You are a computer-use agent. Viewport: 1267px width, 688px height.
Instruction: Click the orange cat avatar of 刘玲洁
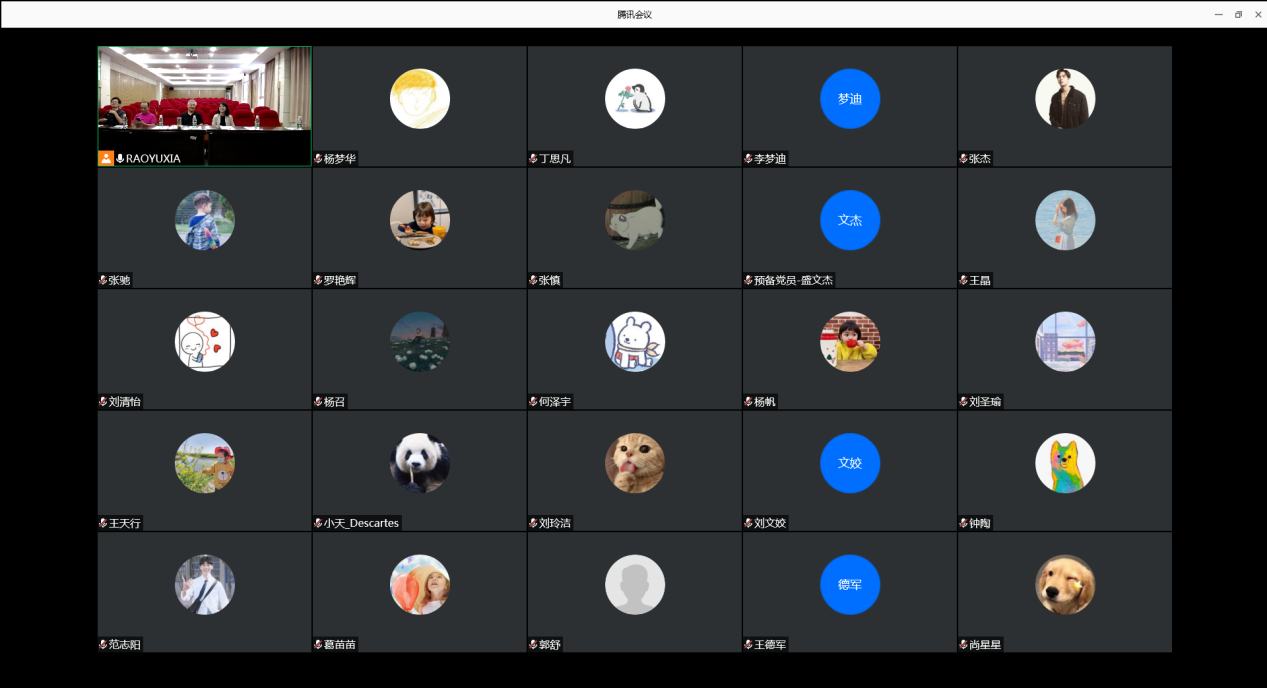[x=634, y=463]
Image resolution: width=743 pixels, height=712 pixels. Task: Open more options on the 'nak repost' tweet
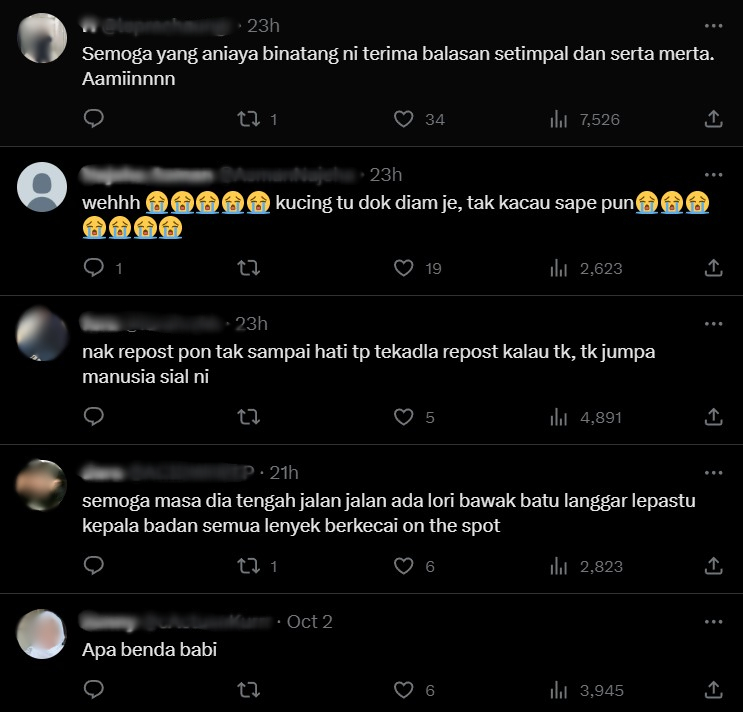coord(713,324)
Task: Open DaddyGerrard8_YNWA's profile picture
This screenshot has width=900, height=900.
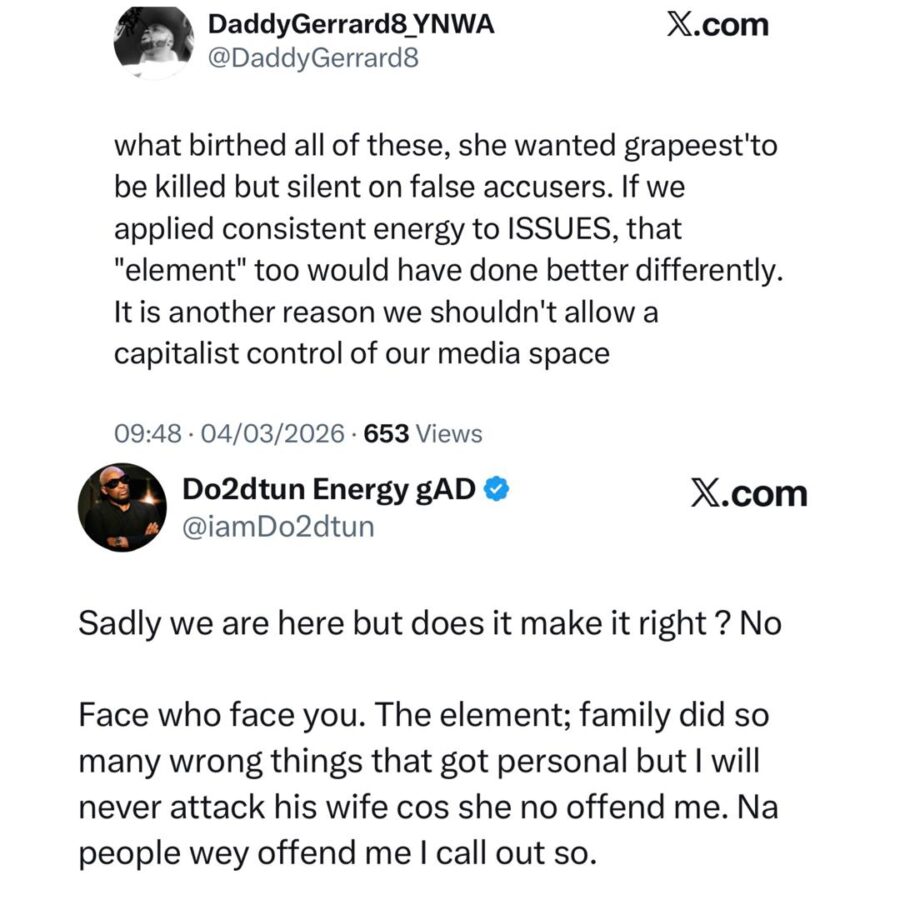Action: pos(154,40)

— TASK —
The answer should contain all the material above, copied exactly, and no images.

— RESULT FOR THIS EXERCISE —
You are a computer-use agent. Viewport: 1267px width, 688px height.
Instruction: Click the orange cat avatar of 刘玲洁
[x=634, y=463]
Image resolution: width=743 pixels, height=712 pixels. Task: Open more options on the 'nak repost' tweet
coord(713,324)
Task: Open DaddyGerrard8_YNWA's profile picture
This screenshot has width=900, height=900.
Action: pos(154,40)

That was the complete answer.